**WORK ITEM**
Could you write out the data that follows, exactly and in full?

**RECORDS TO USE**
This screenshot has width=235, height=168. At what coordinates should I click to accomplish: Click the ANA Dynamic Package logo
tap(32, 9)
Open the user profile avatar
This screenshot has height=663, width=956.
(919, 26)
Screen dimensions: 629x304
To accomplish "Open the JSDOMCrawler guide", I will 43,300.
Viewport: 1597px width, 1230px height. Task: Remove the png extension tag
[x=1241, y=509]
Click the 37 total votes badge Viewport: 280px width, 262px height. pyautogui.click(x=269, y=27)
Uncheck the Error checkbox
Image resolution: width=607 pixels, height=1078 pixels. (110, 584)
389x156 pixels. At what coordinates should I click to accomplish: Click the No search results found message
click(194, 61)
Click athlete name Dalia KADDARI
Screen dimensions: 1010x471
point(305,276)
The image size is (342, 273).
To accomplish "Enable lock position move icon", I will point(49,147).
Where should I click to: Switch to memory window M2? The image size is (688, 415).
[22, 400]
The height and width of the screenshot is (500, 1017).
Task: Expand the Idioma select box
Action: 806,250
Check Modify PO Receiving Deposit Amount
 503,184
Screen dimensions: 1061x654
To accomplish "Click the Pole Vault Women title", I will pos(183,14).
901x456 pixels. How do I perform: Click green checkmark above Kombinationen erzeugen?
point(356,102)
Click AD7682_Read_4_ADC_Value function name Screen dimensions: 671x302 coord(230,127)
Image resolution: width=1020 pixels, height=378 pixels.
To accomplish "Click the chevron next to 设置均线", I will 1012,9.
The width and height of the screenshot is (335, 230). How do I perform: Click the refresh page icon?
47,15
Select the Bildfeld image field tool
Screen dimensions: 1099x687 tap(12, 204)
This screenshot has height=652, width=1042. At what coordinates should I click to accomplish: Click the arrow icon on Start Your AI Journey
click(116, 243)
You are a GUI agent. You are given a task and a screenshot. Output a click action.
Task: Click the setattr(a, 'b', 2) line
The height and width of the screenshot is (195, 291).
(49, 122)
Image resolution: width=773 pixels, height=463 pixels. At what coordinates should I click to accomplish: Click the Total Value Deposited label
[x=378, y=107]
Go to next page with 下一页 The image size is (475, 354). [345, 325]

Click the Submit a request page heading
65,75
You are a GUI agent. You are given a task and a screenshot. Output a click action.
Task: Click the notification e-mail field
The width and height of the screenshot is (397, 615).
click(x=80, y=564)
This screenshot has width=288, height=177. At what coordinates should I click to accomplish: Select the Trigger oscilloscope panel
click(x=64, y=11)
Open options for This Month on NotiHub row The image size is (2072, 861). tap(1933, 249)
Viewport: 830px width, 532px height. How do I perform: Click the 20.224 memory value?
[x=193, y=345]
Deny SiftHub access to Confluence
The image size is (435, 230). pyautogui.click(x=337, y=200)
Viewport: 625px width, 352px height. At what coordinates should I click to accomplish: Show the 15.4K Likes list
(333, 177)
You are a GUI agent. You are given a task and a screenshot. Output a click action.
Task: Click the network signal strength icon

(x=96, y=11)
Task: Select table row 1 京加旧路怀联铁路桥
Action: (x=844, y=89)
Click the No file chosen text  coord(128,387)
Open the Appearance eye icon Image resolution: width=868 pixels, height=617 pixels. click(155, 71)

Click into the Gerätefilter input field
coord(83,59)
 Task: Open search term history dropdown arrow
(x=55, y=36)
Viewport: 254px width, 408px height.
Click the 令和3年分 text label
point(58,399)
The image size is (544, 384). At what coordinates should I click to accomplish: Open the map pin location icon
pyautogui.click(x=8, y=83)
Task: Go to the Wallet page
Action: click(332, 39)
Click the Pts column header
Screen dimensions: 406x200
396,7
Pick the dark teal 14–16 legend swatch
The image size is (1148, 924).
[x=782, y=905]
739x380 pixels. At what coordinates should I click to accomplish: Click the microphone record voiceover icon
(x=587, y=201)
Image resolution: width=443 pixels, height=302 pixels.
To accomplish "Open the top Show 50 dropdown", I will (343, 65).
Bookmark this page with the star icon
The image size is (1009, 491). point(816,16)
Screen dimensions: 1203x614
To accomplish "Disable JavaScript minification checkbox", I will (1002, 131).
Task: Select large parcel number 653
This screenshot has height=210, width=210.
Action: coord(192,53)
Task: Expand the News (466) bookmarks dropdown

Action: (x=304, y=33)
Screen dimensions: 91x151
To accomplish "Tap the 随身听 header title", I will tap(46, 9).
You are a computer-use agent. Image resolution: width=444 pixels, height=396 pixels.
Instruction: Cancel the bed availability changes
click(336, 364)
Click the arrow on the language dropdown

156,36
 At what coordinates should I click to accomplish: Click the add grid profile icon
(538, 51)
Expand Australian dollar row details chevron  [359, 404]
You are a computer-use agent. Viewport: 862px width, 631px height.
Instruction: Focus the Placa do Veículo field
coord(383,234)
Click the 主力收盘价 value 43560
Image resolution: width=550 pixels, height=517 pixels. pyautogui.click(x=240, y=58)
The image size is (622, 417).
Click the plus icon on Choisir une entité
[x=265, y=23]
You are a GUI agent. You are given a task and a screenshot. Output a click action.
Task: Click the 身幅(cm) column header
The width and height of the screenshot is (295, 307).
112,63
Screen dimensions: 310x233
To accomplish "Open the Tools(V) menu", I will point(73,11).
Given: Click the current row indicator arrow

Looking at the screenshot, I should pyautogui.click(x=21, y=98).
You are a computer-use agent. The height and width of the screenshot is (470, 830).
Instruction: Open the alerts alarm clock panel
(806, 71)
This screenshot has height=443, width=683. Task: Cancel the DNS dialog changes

**WRITTEN SOLUTION**
This screenshot has width=235, height=168. At what coordinates should I click to accomplish: Click the ANA Dynamic Package logo
tap(32, 9)
Open the user profile avatar
This screenshot has height=663, width=956.
(919, 26)
Screen dimensions: 629x304
To accomplish "Open the JSDOMCrawler guide", I will 43,300.
Viewport: 1597px width, 1230px height. Task: Remove the png extension tag
[x=1241, y=509]
Click the 37 total votes badge Viewport: 280px width, 262px height. pyautogui.click(x=269, y=27)
Uncheck the Error checkbox
Image resolution: width=607 pixels, height=1078 pixels. (110, 584)
389x156 pixels. At what coordinates should I click to accomplish: Click the No search results found message
click(194, 61)
Click athlete name Dalia KADDARI
Screen dimensions: 1010x471
point(305,276)
The image size is (342, 273).
To accomplish "Enable lock position move icon", I will point(49,147).
Where should I click to: Switch to memory window M2? The image size is (688, 415).
[22, 400]
The height and width of the screenshot is (500, 1017).
Task: Expand the Idioma select box
Action: 806,250
Check Modify PO Receiving Deposit Amount
 503,184
Screen dimensions: 1061x654
To accomplish "Click the Pole Vault Women title", I will pos(183,14).
901x456 pixels. How do I perform: Click green checkmark above Kombinationen erzeugen?
point(356,102)
Click AD7682_Read_4_ADC_Value function name Screen dimensions: 671x302 coord(230,127)
Image resolution: width=1020 pixels, height=378 pixels.
To accomplish "Click the chevron next to 设置均线", I will 1012,9.
The width and height of the screenshot is (335, 230). How do I perform: Click the refresh page icon?
47,15
Select the Bildfeld image field tool
Screen dimensions: 1099x687 tap(12, 204)
This screenshot has height=652, width=1042. At what coordinates should I click to accomplish: Click the arrow icon on Start Your AI Journey
click(116, 243)
You are a GUI agent. You are given a task and a screenshot. Output a click action.
Task: Click the setattr(a, 'b', 2) line
The height and width of the screenshot is (195, 291).
(49, 122)
Image resolution: width=773 pixels, height=463 pixels. At what coordinates should I click to accomplish: Click the Total Value Deposited label
[x=378, y=107]
Go to next page with 下一页 The image size is (475, 354). [345, 325]

Click the Submit a request page heading
65,75
You are a GUI agent. You are given a task and a screenshot. Output a click action.
Task: Click the notification e-mail field
The width and height of the screenshot is (397, 615).
click(x=80, y=564)
This screenshot has width=288, height=177. At what coordinates should I click to accomplish: Select the Trigger oscilloscope panel
click(x=64, y=11)
Open options for This Month on NotiHub row The image size is (2072, 861). tap(1933, 249)
Viewport: 830px width, 532px height. How do I perform: Click the 20.224 memory value?
[x=193, y=345]
Deny SiftHub access to Confluence
The image size is (435, 230). pyautogui.click(x=337, y=200)
Viewport: 625px width, 352px height. At what coordinates should I click to accomplish: Show the 15.4K Likes list
(333, 177)
You are a GUI agent. You are given a task and a screenshot. Output a click action.
Task: Click the network signal strength icon

(x=96, y=11)
Task: Select table row 1 京加旧路怀联铁路桥
Action: (x=844, y=89)
Click the No file chosen text  coord(128,387)
Open the Appearance eye icon Image resolution: width=868 pixels, height=617 pixels. click(155, 71)

Click into the Gerätefilter input field
coord(83,59)
 Task: Open search term history dropdown arrow
(x=55, y=36)
Viewport: 254px width, 408px height.
Click the 令和3年分 text label
point(58,399)
The image size is (544, 384). At what coordinates should I click to accomplish: Open the map pin location icon
pyautogui.click(x=8, y=83)
Task: Go to the Wallet page
Action: click(332, 39)
Click the Pts column header
Screen dimensions: 406x200
396,7
Pick the dark teal 14–16 legend swatch
The image size is (1148, 924).
[x=782, y=905]
739x380 pixels. At what coordinates should I click to accomplish: Click the microphone record voiceover icon
(x=587, y=201)
Image resolution: width=443 pixels, height=302 pixels.
To accomplish "Open the top Show 50 dropdown", I will (343, 65).
Bookmark this page with the star icon
The image size is (1009, 491). point(816,16)
Screen dimensions: 1203x614
To accomplish "Disable JavaScript minification checkbox", I will (1002, 131).
Task: Select large parcel number 653
This screenshot has height=210, width=210.
Action: coord(192,53)
Task: Expand the News (466) bookmarks dropdown

Action: (x=304, y=33)
Screen dimensions: 91x151
To accomplish "Tap the 随身听 header title", I will tap(46, 9).
You are a computer-use agent. Image resolution: width=444 pixels, height=396 pixels.
Instruction: Cancel the bed availability changes
click(336, 364)
Click the arrow on the language dropdown

156,36
 At what coordinates should I click to accomplish: Click the add grid profile icon
(538, 51)
Expand Australian dollar row details chevron  [359, 404]
You are a computer-use agent. Viewport: 862px width, 631px height.
Instruction: Focus the Placa do Veículo field
coord(383,234)
Click the 主力收盘价 value 43560
Image resolution: width=550 pixels, height=517 pixels. pyautogui.click(x=240, y=58)
The image size is (622, 417).
Click the plus icon on Choisir une entité
[x=265, y=23]
You are a GUI agent. You are given a task and a screenshot. Output a click action.
Task: Click the 身幅(cm) column header
The width and height of the screenshot is (295, 307).
112,63
Screen dimensions: 310x233
To accomplish "Open the Tools(V) menu", I will point(73,11).
Given: Click the current row indicator arrow

Looking at the screenshot, I should pyautogui.click(x=21, y=98).
You are a computer-use agent. The height and width of the screenshot is (470, 830).
Instruction: Open the alerts alarm clock panel
(806, 71)
This screenshot has height=443, width=683. Task: Cancel the DNS dialog changes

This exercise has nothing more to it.